Sutherland is facing one count of sexual assault and one count of abusing a vulnerable adult.
“The investigation was, and still is, the highest priority of our police department,” Williams said during a press conference.
A Hacienda HealthCare spokesman said in a statement that Sutherland began working there as a licensed practical nurse in 2012 and had been assigned to the intellectually disabled unit at the center’s intermediate care facility since 2014.
He was terminated from his job at the facility after his arrest and worked his last shift on Jan. 20, the statement said.
Before he was hired, he went through background checks that included searches of criminal history, sex offender registries, Child Protective Services registries and checks of his references, the statement said.
Sutherland completed a physical examination and drug screening before employment and was issued a Fingerprint Clearance Card in 2012, according to the statement, which also said his nursing license is “current and in good standing.”
“Every member of the Hacienda organization is troubled beyond words to think that a licensed practical nurse could be capable of seriously harming a patient,” a Hacienda HealthCare statement from earlier in the day read.
Sgt. Tommy Thompson said the arrest of the employee was made Tuesday after police took DNA swabs from Sutherland under a court order.
The results came back a few hours later, showing Sutherland was a match to the baby. He declined to speak with police and invoked his Fifth Amendment rights, Thompson said.
Thompson said the investigation is ongoing and police are still determining how many times the 29-year-old victim was allegedly sexually assaulted. She had been in the facility since she was 3.
It was not immediately known what type of care Sutherland provided to the victim, Thompson added.
Thompson told KTAR News 92.3 FM’s Mac & Gaydos that police have not identified any additional suspects or victims.
John Micheaels, the attorney for the victim’s family, said in a statement Wednesday that the family was aware of the arrest but declined to comment further.
The woman gave birth at the Phoenix facility on Dec. 29, prompting a sexual assault investigation at the long-term care center near 16th Street and South Mountain Avenue.
Police initially described the woman as being in a vegetative state, but Micheaels said she has “significant intellectual disabilities” and is not able to speak, but has some ability to move her limbs, head and neck, responds to sound and is able to make facial gestures.
Court documents of Sutherland’s arrest described the woman as a “quadriplegic in a non-responsive state of consciousness.”
Investigators found that Sutherland had spent a lot of time with the victim, according to a probable cause statement. Investigators believe Sutherland assaulted the patient sometime between February and April.
Thompson said the baby is doing well and is believed to be out of the hospital.
Sutherland appeared in court for the first time on Wednesday, but did not speak or enter a plea.
Defense attorney David Gregan said Sutherland had no prior criminal history and argued there was no direct evidence that his client committed the alleged sexual assault.
Gregan also said Sutherland has the right to get his own DNA expert.

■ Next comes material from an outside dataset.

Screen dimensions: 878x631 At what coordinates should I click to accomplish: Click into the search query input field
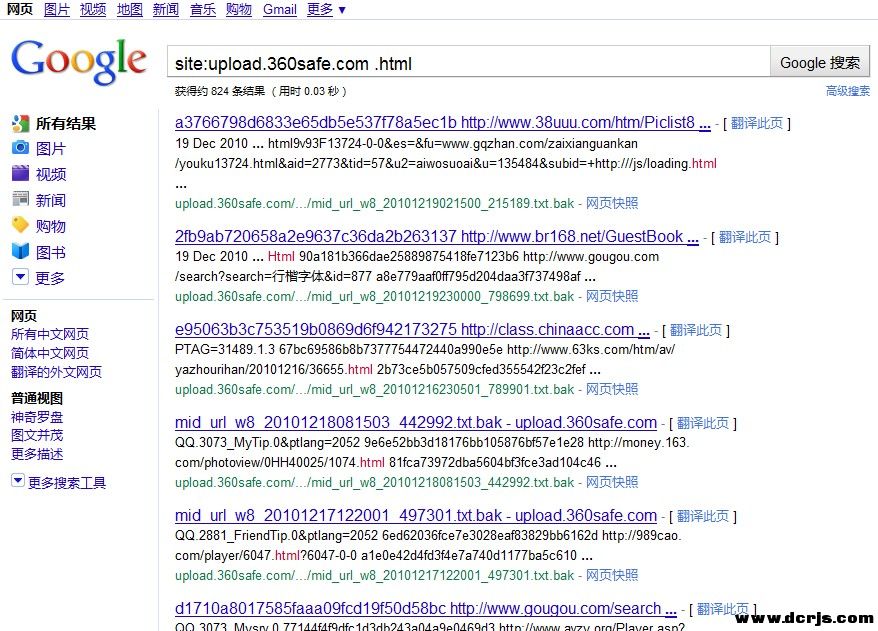click(467, 63)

A Maricopa County Superior Court commissioner ordered him released on a cash-only $500,000 bond. Sutherland must also wear an electronic monitoring device.
He will appear in court next on Jan. 30.
Employees had said the facility did not know the woman was pregnant until she gave birth on Dec. 29.

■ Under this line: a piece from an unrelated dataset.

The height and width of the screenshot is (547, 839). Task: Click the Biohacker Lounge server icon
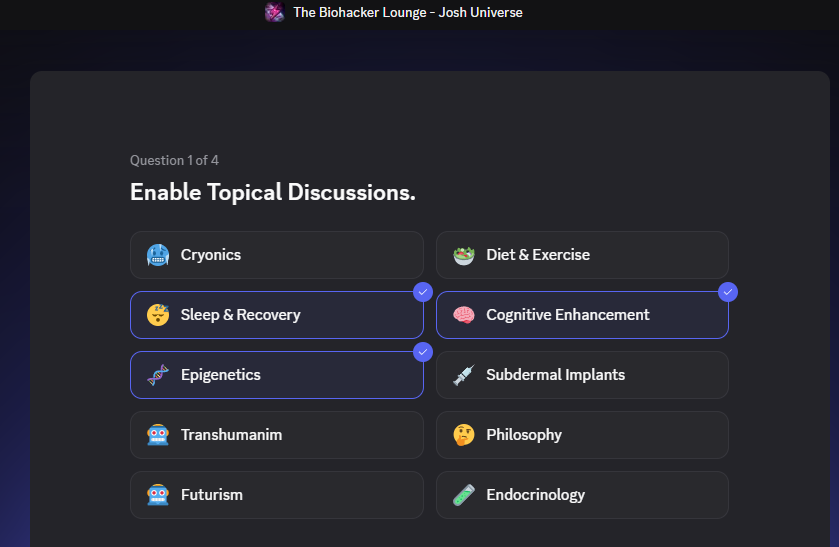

Police launched the sexual assault investigation that same day because the victim was allegedly in a vegetative state and was not in a position to give consent.
As her guardian, the woman’s mother was required to submit an annual report to the court that included results of a medical exam.
Hacienda HealthCare on Sunday announced that one doctor who had cared for the woman resigned and another was suspended.
The center launched an internal review into the incident led by former Maricopa County Attorney Rick Romley last week.
Hacienda HealthCare CEO Bill Timmons resigned shortly after the investigation began.
Executive Vice President Gary Orman said in the statement at the time that the facility “will accept nothing less than a full accounting of this absolutely horrifying situation, an unprecedented case that has devastated everyone involved.”
Esella Burr, Sutherland’s former neighbor, told The Associated Press on Wednesday that he shared his Phoenix-area house with his wife and four children until he sold the home in October.
Burr said Sutherland would sometimes wave or start a conversation with her and once gave her a ride. He also mentioned that he liked his job as a nurse.
The Associated Press contributed to this report.